MATERIAL SUPPLIED.
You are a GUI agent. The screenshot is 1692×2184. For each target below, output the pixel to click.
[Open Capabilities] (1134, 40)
* * *
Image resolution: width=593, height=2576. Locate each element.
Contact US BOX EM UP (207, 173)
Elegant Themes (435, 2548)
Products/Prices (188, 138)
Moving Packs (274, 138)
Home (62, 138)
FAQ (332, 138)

TASK BRIEF.
In the listing above, the lines from the one containing "You are a GUI" through the one containing "[Open Capabilities] (1134, 40)" must be set down exactly, with no other lines.

RESPONSE FOR THIS EXERCISE.
You are a GUI agent. The screenshot is 1692×2184. For each target below, output the pixel to click.
[Open Capabilities] (1134, 40)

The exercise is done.